Kevin grabbed Susan by the arm, looking like he was about to blurt out something. But he didn’t. He slowly let go and straightened up to stand at his full height. “So, we still on for dinner tonight?”
Susan gulped. In all her shock and dismay, she had forgotten about dinner. “Of course. What? Eight o’clock.”
“Eight it is,” he said, his eyes focusing on her a few beats too long. “I’ll pick you up.”
Susan almost stuttered, took a deep breath and said, “Okay.”
Kevin turned, a big smile spreading across his face as he strode toward Francesca and the boardroom.
Susan stood in stunned silence as the boardroom door swung closed, and Kevin disappeared from view.
“So what the hell was that all about?” Jill said, standing defensively on Susan’s flank.
“Beats the hell out of me.”
Chapter 12
A FEW MINUTES LATER, Jill had Susan in a cab and they were headed back to the office. Susan had been sitting quietly, desperately clutching at the now scuffed and fingernail marked Gucci portfolio case, lost in her own, rather vacant thoughts.
“You’ll be fine once I get you back to the office,” Jill said, a worried expression on her pretty face.
She couldn’t go back to the office. Susan pulled the battered portfolio case to her chest, like a little girl clutching her pillow. She needed any excuse not to go back to the office. She was certain she wouldn’t be able to make civilized conversation with anyone there, not to mention explain how thing went with her proposal.
At least the proposal had gone well. Hell, it had gone great. The only holdout being the brooding, goat-like Maestro. Suddenly Francesca Costa’s words hit her. So Maestro Rossi was enamored with Susan’s proposal?
What did that mean? Who cared if the conductor liked her proposal? He certainly couldn’t have final say. That would be ludicrous.
But the way Francesca had said it...
Suddenly Susan remembered her lunch plans with Jill. “Aren’t we headed for Bloomy’s?”
Jill smiled wanly. “I didn’t think y
ou’d be up for that. I mean, with all the surprises this morning...”
“Hey, I promised you shoes and an extravagant lunch. I’m not one of those forgets-their-promises bosses.”
Jill’s smile brightened and she elbowed the Plexiglass partition with a hard rap. “Thirty East Oak Street. The Prada store.”
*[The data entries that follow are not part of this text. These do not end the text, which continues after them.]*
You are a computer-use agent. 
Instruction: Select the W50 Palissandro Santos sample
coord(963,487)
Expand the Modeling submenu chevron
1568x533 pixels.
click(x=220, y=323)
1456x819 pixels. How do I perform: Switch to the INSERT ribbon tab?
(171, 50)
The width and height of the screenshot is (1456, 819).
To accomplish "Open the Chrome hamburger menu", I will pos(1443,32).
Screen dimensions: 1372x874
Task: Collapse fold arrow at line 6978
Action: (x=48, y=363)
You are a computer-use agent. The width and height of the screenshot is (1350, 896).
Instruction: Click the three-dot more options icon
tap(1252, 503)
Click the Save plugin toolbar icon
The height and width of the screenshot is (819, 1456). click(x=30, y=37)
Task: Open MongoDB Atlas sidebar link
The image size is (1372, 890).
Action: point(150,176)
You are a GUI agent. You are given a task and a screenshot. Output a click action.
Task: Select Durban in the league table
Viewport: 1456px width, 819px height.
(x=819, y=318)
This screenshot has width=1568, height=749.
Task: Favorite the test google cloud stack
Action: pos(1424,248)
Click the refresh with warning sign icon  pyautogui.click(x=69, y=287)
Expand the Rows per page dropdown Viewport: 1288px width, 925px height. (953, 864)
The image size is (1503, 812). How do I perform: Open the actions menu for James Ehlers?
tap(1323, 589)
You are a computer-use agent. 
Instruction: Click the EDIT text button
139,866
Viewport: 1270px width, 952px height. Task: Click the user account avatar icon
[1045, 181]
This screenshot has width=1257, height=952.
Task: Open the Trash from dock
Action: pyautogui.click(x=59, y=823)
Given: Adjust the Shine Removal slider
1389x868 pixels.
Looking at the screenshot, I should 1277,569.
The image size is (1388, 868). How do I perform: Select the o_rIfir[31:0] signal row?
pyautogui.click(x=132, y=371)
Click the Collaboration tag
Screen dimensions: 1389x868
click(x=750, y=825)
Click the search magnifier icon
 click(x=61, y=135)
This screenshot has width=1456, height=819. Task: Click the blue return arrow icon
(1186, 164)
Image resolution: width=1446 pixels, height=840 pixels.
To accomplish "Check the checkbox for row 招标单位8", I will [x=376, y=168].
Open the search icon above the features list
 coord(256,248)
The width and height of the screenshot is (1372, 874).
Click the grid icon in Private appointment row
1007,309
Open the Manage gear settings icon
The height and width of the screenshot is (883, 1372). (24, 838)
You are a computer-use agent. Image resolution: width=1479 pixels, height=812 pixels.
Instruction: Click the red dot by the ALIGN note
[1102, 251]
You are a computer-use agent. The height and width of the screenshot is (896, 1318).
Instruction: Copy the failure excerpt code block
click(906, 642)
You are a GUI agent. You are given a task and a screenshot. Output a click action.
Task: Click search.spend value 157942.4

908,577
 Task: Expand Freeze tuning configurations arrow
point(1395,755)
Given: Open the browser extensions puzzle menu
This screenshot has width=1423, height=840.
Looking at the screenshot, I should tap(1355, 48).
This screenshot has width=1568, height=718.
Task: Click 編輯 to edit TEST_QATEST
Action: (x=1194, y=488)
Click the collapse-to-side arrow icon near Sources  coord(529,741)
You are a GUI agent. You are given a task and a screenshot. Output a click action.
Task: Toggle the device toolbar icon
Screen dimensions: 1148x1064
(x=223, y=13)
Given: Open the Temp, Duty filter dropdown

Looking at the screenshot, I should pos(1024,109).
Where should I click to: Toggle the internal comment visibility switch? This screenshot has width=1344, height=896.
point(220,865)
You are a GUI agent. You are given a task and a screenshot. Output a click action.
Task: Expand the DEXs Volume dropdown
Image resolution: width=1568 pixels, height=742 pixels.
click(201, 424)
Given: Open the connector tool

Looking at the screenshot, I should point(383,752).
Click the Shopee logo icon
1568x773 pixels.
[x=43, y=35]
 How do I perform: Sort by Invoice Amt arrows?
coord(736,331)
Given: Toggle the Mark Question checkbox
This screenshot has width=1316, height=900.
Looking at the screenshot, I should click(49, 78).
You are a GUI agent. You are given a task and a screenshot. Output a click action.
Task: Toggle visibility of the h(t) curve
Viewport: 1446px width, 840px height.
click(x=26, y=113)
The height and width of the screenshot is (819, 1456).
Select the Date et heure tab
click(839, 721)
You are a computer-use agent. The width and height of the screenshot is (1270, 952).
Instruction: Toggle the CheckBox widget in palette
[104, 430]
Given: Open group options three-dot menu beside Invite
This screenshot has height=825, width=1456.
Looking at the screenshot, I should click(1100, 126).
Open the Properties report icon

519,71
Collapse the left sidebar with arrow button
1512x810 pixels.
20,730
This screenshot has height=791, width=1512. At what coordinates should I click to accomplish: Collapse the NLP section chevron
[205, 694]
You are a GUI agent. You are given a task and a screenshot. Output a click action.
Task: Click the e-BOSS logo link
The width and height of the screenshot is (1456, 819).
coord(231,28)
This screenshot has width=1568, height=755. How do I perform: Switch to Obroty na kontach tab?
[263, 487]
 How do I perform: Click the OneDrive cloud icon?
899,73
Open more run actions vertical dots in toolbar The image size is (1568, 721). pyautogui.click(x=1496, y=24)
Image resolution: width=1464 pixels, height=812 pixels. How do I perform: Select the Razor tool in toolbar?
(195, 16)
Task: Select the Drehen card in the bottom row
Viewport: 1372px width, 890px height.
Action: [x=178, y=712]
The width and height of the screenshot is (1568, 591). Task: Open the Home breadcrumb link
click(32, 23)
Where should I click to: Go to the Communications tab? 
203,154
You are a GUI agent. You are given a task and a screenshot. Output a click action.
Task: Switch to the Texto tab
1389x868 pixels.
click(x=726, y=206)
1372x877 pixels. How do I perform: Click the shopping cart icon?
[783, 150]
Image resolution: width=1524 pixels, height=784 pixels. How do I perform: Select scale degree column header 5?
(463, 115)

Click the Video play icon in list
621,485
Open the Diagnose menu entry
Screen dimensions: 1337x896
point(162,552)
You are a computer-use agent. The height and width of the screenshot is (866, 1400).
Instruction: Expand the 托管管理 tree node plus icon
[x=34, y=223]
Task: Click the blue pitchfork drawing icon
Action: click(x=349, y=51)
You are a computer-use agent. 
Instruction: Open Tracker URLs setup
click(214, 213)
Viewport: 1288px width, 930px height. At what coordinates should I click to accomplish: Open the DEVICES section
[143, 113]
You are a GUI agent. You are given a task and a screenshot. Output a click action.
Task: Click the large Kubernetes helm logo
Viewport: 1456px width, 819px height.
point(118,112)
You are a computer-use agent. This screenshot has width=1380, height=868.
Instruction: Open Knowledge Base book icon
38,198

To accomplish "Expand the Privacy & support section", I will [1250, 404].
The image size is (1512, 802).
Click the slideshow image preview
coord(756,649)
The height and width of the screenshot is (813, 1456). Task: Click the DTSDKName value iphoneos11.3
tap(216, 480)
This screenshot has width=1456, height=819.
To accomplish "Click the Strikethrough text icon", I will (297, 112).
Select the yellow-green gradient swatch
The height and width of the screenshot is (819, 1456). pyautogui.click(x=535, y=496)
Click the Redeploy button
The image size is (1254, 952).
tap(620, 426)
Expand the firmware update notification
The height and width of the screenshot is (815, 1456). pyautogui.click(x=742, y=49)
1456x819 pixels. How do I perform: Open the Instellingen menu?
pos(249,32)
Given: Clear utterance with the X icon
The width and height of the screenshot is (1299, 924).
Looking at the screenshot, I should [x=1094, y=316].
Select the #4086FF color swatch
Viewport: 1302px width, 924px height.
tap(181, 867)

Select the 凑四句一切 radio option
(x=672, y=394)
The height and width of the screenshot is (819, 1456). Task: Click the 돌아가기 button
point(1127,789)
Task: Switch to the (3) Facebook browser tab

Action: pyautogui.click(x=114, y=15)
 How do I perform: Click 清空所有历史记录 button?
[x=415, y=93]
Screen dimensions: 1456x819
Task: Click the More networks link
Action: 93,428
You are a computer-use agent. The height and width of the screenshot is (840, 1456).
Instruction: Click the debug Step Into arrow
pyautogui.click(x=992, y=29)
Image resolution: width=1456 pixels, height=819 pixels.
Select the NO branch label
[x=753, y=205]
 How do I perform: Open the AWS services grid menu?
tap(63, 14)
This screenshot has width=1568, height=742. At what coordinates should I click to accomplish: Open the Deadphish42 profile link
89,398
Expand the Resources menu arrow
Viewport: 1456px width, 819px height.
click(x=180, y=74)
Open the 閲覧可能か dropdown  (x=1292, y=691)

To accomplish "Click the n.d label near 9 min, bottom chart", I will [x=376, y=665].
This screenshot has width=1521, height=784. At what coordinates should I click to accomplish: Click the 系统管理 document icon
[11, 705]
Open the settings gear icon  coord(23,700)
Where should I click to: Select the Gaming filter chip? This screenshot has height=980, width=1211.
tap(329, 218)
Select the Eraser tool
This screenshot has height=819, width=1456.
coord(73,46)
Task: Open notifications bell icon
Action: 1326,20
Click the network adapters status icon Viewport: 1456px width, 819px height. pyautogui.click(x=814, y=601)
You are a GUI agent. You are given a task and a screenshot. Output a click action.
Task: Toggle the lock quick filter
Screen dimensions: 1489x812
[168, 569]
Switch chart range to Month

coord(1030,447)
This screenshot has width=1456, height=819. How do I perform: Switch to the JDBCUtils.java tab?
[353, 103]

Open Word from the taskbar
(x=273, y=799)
She even knew the address for the damn store. Susan couldn’t believe it. Jill did know everything.
~*~
Susan floated numbly through the Prada store. Even all those stunning leather shoes surrounding her couldn’t keep her attention. All her mental energies were trying to piece together her drastically changed reality.
Jill passed right by the sling-backs that Susan had on, and fell in love with an exquisite pair of mules that not only made her legs look elegantly long and sexy, but were two hundred dollars less.
At Bloomy’s Jill tried to get away with ordering just a salad, but Susan caught her mid-order and changed it. “We’ll be having the filet mignon with shrimp and those marvelous garlic whipped potatoes. Portabella mushrooms stuffed with lobster, and the French onion soup to start out with.”
Jill’s jaw dropped as she looked down at the menu, obviously mentally tallying up the bill.
“And we’re going to want the chocolate soufflé for dessert.”
“Very good, madam.” The waiter scribbled down the order.
Susan waited until he was done before adding, “And two Cosmos. Straight up.”
The waiter disappeared and Jill gave Susan a strange, tense look.
“I don’t know about you,” Susan said. “But I need a drink after all that.”
~*~
An hour and twenty-five minutes later, both women had a nice buzz going as they poured themselves into a taxi. Jill was holding her belly, happily stuffed to the gills. Susan had eaten a few bites of her meal, but mostly she was still lost, thinking about Kevin, and wondering why on earth he was working for a barracuda like Francesca Costa.
She wasn’t a barracuda. She was a cougar. And Kevin was young, fresh meat.